Si l'inflation a dominé l'actualité ces dernières années, il est clair que la menace la plus importante réside désormais dans la stagnation prolongée et la détérioration du marché du travail, tant en termes de création d'emplois que de conditions de travail. Le L7 avertit que la poursuite d'une politique monétaire restrictive risque de faire baisser l'inflation en dessous des objectifs des banques centrales et de déclencher une spirale descendante néfaste de contraction économique, entraînant une restructuration de l'emploi et une hausse du chômage. À moins d'un changement de cap, le G7 pourrait sombrer imperceptiblement dans la récession.
La politique budgétaire n'a pas non plus été à la hauteur. Au nom de la discipline et afin d'éviter d'alimenter l'inflation, les gouvernements ont adopté des politiques budgétaires trop prudentes, voire des mesures d'austérité pure et simple, entraînant un grave sous-investissement dans les services publics, tout en retardant les investissements essentiels dans les infrastructures et la transition écologique.
Irresponsables sur le plan budgétaire, ces choix sont tout aussi irresponsables sur le plan social. La déclaration du Labour 7 appelle de toute urgence à un accroissement des investissements dans la protection sociale, l'éducation, les soins de santé, les politiques actives en faveur du marché du travail, les énergies propres et abordables, ainsi que les infrastructures vertes. De tels investissements sont non seulement nécessaires pour stimuler la demande et l'emploi et accélérer la reprise économique, mais ils sont également essentiels pour préparer les économies aux chocs climatiques et géopolitiques à venir.
Pour financer ces priorités, les syndicats préconisent une refonte en profondeur de la politique fiscale : introduction d'une fiscalité plus progressive sur la fortune et les revenus du capital, augmentation des taux d'imposition des sociétés, imposition des bénéfices exceptionnels et taxe sur les transactions financières, le tout soutenu par une coopération internationale renforcée afin de prévenir l'évasion et la fraude fiscales.
Il ne s'agit pas de propositions radicales, mais de mesures de bon sens visant à rééquilibrer un système où le fardeau a été transféré de manière disproportionnée sur les travailleurs, tandis que les multinationales et les grandes fortunes continuent de prospérer, souvent grâce aux gains exceptionnels résultant de la crise.
Les guerres commerciales en cours ne font qu'exacerber ces difficultés. La récente hausse des droits de douane a déjà perturbé les chaînes d'approvisionnement mondiales et entraîné des coûts supplémentaires pour les investisseurs, les producteurs et les consommateurs. Comme le souligne la déclaration du L7, ce sont les travailleurs à faible revenu qui paient le prix fort dans cette nouvelle ère de guerre commerciale.

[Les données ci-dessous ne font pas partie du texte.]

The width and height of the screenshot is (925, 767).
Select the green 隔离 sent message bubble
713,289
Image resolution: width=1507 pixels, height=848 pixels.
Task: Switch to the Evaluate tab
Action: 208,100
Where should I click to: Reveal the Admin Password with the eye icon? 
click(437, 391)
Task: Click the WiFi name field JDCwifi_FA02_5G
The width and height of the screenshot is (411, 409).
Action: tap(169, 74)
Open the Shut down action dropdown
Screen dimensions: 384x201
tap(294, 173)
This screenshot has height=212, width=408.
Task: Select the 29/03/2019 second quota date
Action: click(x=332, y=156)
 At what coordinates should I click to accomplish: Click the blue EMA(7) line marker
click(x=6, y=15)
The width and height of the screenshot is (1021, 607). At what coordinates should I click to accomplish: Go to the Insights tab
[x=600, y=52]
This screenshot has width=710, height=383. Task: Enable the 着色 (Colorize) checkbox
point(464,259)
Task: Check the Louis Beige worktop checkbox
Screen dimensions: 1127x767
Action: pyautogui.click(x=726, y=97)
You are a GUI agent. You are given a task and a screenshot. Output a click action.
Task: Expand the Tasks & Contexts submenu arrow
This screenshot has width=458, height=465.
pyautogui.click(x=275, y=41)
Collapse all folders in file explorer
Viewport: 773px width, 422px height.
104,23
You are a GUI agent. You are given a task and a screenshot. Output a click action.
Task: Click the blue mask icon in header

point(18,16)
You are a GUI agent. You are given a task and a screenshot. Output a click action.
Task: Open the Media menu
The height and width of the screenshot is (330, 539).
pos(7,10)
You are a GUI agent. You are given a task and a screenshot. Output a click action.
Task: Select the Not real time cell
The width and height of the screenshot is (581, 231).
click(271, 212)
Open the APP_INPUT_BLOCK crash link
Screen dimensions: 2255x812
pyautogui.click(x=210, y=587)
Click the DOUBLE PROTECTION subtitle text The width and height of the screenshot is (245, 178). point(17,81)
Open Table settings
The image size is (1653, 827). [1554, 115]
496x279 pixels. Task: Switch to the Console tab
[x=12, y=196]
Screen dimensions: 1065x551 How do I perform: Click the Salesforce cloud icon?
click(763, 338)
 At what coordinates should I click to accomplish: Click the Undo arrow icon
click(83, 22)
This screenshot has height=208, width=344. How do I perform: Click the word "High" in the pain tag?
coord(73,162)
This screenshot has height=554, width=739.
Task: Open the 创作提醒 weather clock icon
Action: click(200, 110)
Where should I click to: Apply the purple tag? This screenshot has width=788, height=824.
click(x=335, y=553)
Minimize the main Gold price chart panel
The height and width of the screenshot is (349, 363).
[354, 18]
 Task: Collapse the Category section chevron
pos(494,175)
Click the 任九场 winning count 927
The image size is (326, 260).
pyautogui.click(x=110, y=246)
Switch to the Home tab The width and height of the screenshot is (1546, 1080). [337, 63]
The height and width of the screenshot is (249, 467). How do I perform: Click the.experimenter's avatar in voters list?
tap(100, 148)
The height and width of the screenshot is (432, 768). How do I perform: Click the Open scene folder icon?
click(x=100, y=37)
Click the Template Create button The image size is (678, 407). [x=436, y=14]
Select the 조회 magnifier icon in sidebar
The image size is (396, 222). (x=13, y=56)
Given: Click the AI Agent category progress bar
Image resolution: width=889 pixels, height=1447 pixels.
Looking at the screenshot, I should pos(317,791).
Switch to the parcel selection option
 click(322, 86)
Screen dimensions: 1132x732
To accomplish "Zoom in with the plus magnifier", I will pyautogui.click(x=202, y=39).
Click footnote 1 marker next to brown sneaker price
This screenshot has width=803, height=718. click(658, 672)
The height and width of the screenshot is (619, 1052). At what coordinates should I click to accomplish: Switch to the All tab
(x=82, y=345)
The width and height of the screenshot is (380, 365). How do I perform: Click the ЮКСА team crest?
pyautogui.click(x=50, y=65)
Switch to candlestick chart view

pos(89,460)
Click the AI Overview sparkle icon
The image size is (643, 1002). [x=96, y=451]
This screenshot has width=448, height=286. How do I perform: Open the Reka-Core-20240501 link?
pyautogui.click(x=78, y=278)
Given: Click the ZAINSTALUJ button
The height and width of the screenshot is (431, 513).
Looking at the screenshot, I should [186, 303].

Le choix politique qui s'offre au G7 n'est pas seulement économique, il est moral et générationnel. Les décideurs économiques vont-ils persévérer dans un statu quo qui privilégie la restriction budgétaire à court terme au détriment d'une prospérité partagée à long terme ? Ou sauront-ils saisir cette occasion pour amorcer une reprise plus juste et plus inclusive, centrée sur les travailleurs, qui rétablisse la confiance dans les institutions publiques et s'attaque aux causes profondes de l'instabilité économique ?
La réunion de cette semaine à Banff est plus qu'une simple discussion politique : il s'agit d'un référendum sur l'avenir du travail, de l'équité et de la solidarité dans certains des pays les plus riches du monde. Les voix des travailleurs se sont clairement fait entendre. Reste à voir si les décideurs politiques du G7 seront à l'écoute ou s'ils les abandonneront au feu croisé des politiques macroéconomiques.